Eighty-three percent of women entrepreneurs’ associations in Mauritania rely primarily on membership fees, a financial reality that limits their capacity to grow and support their members. This finding, revealed in a new African Development Bank study, underscores the urgent need for sustainable financing models to unlock the full economic potential of women entrepreneurs in Africa.
Launched recently in Nouakchott, the study mapped women entrepreneurs’ associations in sixteen African countries for the first time. It revealed both the resilience and the vulnerabilities of these groups. While nearly one in four African women is an entrepreneur, the research shows that 87 percent of associations lack financial management capacity. Only 29 percent have partnerships with financial institutions, leaving many without the resources or guidance needed to grow.
The report’s Mauritania-specific finding, heavy dependence on membership fees, underscores the fragility of the financial models that support women entrepreneurs. Without access to sustainable revenue streams, these associations struggle to provide consistent services, training and market access for their members.

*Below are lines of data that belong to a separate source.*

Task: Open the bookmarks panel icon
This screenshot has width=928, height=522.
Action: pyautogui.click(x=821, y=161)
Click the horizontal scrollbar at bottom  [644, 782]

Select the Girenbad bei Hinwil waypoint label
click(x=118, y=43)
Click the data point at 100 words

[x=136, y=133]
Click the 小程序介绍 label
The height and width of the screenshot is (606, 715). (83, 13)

The report was presented during a workshop that gathered women entrepreneurs’ associations, civil society, government bodies, banks and development partners. The event served as a forum to discuss the study’s findings, share success stories and outline actionable steps for strengthening women’s economic participation.

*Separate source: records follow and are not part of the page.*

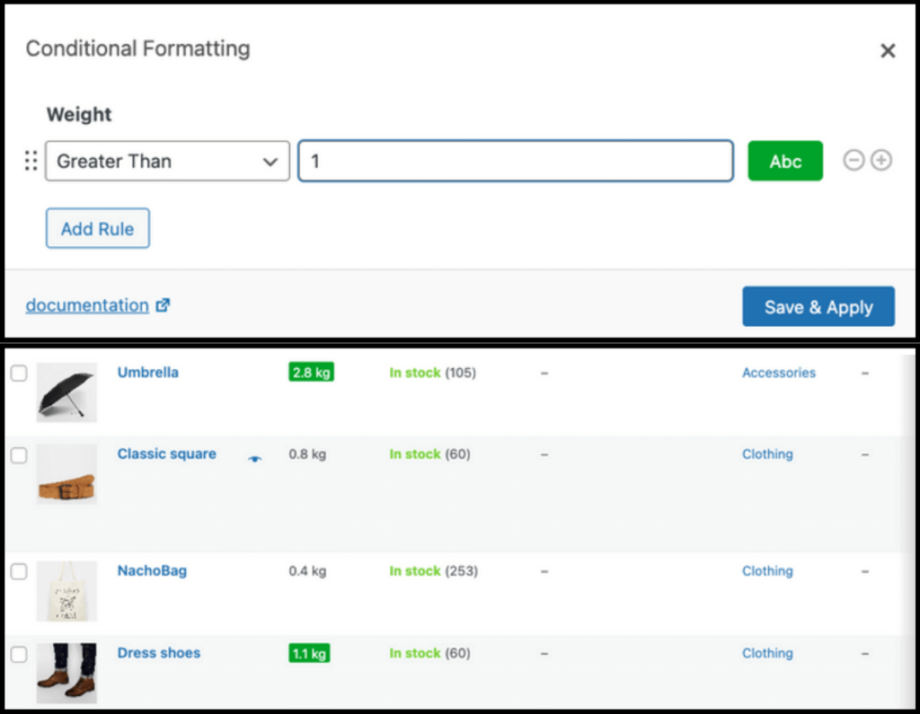Screen dimensions: 920x714
Task: Click the eye icon beside Classic square
Action: tap(255, 459)
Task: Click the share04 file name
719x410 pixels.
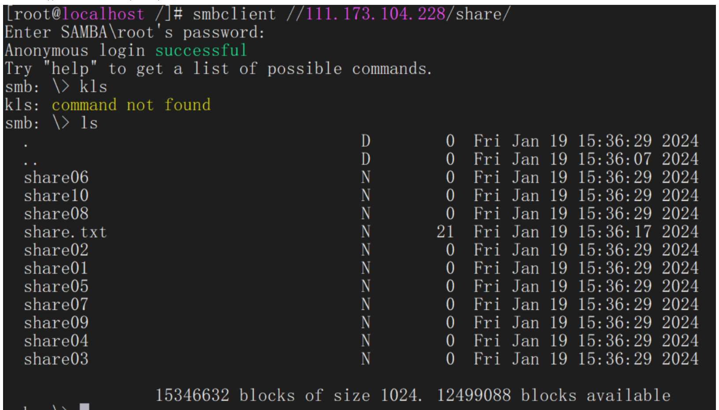Action: (x=56, y=341)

“This workshop is a genuine space for exchange, co-creation and forward-looking engagement. We are here to combine our expertise and chart the next steps to support women entrepreneurs’ associations across our continent and in Mauritania in particular,” said Zeneb Touré, Manager of the Civil Society and Community Engagement Division at the African Development Bank. She emphasized that Africa’s future is being shaped by its women entrepreneurs and that the study could serve as a blueprint for inclusive development if stakeholders work together.
The research also highlighted success stories from across the continent, including innovative models for capacity building and financing women-led micro and small enterprises. These examples point to solutions that could be adapted in Mauritania to bridge the financial and skills gap.
For many participants, the findings confirmed what they already experience in their daily work. “Our associations are brimming with potential but they need structured support to multiply their impact,” said Fatimetou Mint Sidi Mohamed O. Elvil, President of the Mauritanian Council of Women Entrepreneurs.
The workshop marked the beginning of a national push to replicate best practices and forge new partnerships. Lematt Mint Megueya, President of the Mauritanian Union of Women Entrepreneurs and Traders (UMAFEC), described the study as “of critical importance” for its detailed assessment of the institutional strengths and needs of women’s associations.
The symbolic handover of the report to Mauritanian associations was more than a formality. It signaled a commitment to move from analysis to action, with each association positioned as a catalyst for the country’s economic transformation.
The initiative is part of the Bank’s broader Affirmative Finance Action for Women in Africa (AFAWA) program, which was launched in 2016 to close the estimated $42 billion financing gap faced by women entrepreneurs. Through partnerships with 185 financial institutions, AFAWA has already channeled over $1.2 billion to women-led businesses across the continent.
AFAWA’s work is reinforced by the Bank’s 2021–2025 Gender Strategy, which focuses on transforming key sectors into accessible fields of opportunity for women. The strategy aims to ensure that both women and men have equal access to resources, infrastructure and services needed to build sustainable livelihoods.
By mapping the realities of women entrepreneurs’ associations, this new study offers a clear roadmap for policymakers, development partners and the private sector. It shows where capacity building is most needed, highlights financing models that can be scaled and opens the door for strategic collaborations that go beyond short-term fixes.
For Mauritania, the challenge is urgent but also full of possibility. Reducing reliance on membership fees and building stronger financial partnerships could give women entrepreneurs the tools they need to expand their businesses, create jobs and drive economic growth. If the momentum from this study and workshop is maintained, Mauritanian women entrepreneurs could be better equipped not only to sustain their enterprises but to shape the country’s economic future.